As an act of witless cultural vandalism, the Dorchester’s Grill’s new look takes some beating. Out goes the characterful Spanish Baronial styling of 70 years’ standing. In comes a riot of Tartan High Camp that would not disgrace a Marriott in a Scottish golf resort. Dr Johnson’s observation – ‘The noblest prospect which a Scotchman ever sees, is the high road that leads him to England!’ – may have been a reaction to horrors such as these.
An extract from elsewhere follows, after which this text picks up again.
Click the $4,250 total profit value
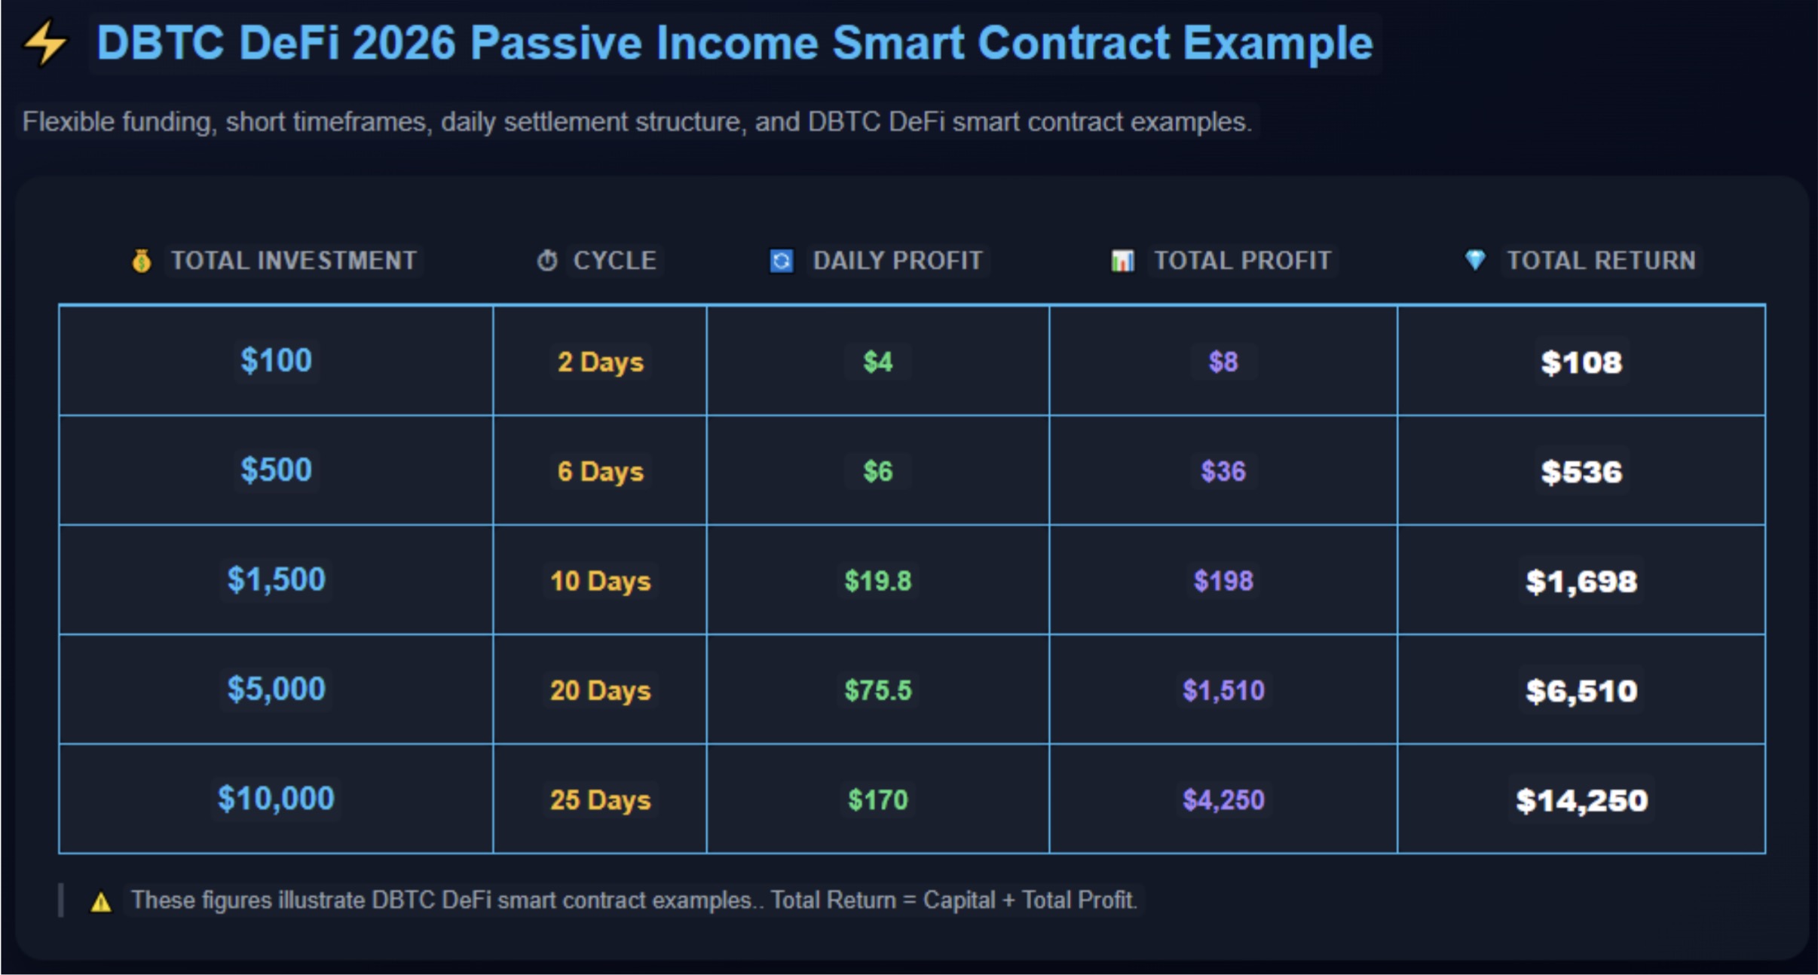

And it gets worse. The food – previously a bastion of grand traditional Anglo-French fare – has become tedious and expensive. Frenchman Ollie Couillard helped establish a formidable reputation for La Trompette. But what is excellent in Chiswick at £45 / head is disappointing in Mayfair at half as much again. When it comes to English traditional fare, Monsieur C loses his way completely. A set lunch, for example, comprised a tepid brandade, an indifferent plate of roast beef (from the trolley), and an insipid, over-fancy apple crumble (with cream!). Desserts are no better from the carte: the sticky toffee pudding is no better than at any respectable gastropub, but costs a whacking £10.50.
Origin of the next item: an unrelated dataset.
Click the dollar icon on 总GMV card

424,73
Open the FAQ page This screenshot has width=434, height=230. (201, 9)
Service – formerly a textbook combination of efficiency, old-fashioned style and easy charm – has been made ‘modern’, matey and sloppy. You should not have to cast about to find a waiter’s eye in the half-full dining room of a five-star hotel. Nor should you have to re-scan the bill because – although it is stated that 12.5% has been added for service – no service charge line actually appears. It is especially important for an establishment to be clear about such things when a blank space on the credit card slip invites you to tip again – not, oddly, an invitation we felt it necessary to take up.